Senegal: outcry after the tragic death of a pregnant woman in hospital


The death in hospital of a pregnant woman after what the local press presented as a long agony and a denial of care, arouses considerable emotion in Senegal, pushing the head of state to react and promise “all the lighton this drama.

The facts go back several days and occurred in a public hospital in the city of Louga, in the north of the country. According to the Senegalese press, Astou Sokhna, in her thirties, married and nine months pregnant, died there on April 7 after unsuccessfully requesting a caesarean section. The staff of the establishment reportedly refused her request, arguing that her operation was not planned, and threatened to kick her out if she insisted. “Unacceptableheadlined the newspaper Liberation on Monday.

An “administrative procedure” initiated

According to the media, the young woman waited for twenty hours for an intervention that never came, before expiring while pronouncing words widely relayed Monday and Tuesday on social networks: “Operate on me because I don’t know if I’ll still be here tomorrow“. Her baby was not saved. The director of the hospital, Amadou Guèye Diouf, declared Monday evening to haveinitiated an administrative procedure to elucidate the contours of this case […] and take the appropriate action“. The case still fueled several headlines in the print and online press on Tuesday.

Saying to havelearned with the greatest sadness of the death of Mrs. Astou Sokhna at the hospital“, President Macky Sall published Monday evening a message of”heartfelt condolences to his familyon the Snapchat social network, very popular among Senegalese women. “I instructed the competent authorities to shed light on the causes of death in order to locate all responsibilities. No failure will be tolerated“added the Head of State, ensuring that he had”to heart“the health sector and insist”every day on improving the care of populations“.

A lack of human, technical and financial resources

A country with a Muslim majority, Senegal has made significant progress in the area of ​​women’s rights in recent years, as evidenced by the adoption in early April of a “law on the protection of pregnant women“, supposed in particular to put an end to the widespread practice of dismissing an employee when she is pregnant. But the UN and rights defenders regularly call on the authorities to do more to put an end to the discrimination, including legal discrimination, suffered by women, as well as the violence to which they are routinely subjected.

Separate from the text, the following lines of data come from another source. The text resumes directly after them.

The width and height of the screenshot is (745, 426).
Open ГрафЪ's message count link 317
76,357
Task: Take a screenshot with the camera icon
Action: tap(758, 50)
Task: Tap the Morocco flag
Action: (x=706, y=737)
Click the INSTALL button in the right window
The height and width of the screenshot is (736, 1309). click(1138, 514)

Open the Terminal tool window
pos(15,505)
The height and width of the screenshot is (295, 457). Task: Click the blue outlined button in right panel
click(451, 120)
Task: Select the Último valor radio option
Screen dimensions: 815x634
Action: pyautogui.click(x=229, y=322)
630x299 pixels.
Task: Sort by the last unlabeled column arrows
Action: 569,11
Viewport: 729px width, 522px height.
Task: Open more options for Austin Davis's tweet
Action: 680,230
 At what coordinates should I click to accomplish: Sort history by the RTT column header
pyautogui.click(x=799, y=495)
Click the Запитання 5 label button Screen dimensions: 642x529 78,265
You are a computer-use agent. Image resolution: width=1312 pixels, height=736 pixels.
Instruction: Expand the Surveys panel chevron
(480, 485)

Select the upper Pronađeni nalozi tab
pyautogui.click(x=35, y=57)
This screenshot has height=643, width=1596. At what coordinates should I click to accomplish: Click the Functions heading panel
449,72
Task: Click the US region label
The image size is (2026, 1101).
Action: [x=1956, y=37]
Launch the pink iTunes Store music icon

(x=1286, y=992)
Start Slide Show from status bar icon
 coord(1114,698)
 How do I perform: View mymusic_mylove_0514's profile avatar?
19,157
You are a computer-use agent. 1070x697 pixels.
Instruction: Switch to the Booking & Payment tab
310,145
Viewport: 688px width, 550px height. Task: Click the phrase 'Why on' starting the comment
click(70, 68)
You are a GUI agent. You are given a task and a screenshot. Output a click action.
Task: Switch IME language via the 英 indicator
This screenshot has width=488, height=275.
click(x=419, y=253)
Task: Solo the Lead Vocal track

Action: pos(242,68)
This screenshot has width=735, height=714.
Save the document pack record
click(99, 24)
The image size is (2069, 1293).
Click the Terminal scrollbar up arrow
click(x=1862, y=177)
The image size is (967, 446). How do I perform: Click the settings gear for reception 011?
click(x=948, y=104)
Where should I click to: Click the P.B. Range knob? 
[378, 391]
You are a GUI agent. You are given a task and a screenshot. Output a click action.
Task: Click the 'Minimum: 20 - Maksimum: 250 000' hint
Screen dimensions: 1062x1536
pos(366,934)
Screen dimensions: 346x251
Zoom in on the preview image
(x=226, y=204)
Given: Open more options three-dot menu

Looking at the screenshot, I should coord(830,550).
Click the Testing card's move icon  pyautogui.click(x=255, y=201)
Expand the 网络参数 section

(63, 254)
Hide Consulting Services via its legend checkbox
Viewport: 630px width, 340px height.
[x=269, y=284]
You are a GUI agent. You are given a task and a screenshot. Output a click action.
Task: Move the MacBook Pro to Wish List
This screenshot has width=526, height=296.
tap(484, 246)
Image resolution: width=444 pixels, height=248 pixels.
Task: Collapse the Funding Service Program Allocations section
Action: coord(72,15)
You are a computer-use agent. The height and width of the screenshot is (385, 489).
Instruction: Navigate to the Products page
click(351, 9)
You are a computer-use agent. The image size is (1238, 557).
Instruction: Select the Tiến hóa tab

The Louga tragedy is the latest in a series of tragedies that have occurred in Senegal in the health sector, where unions regularly deplore a lack of human, technical and financial resources. Some have already hit the headlines, such as the death of four newborns in April 2021 following a fire at the hospital in the town of Linguère, near Louga. “What hurts the most is when we Senegalese pretend to discover, terrified, what is happening in this country. Today is the hospital. Tomorrow, (it will be) another (thing). We will forget and we will move on to the next controversy. The daily life is dramatic in that it trivializes everything“laments a Twitter user on Tuesday.

On social networks, many messages denounce the treatment reserved for patients in public structures and in particular the delays which push many patients to turn to private sector services, despite a higher cost. “We can’t keep holding God responsible for our actions“, wrote a woman on Twitter. A petition calling forjustice for Astouhas already obtained tens of thousands of signatures, and a march is planned for Friday in Louga on the same theme. According to the press, the husband of the victim filed a complaint Monday with the local court.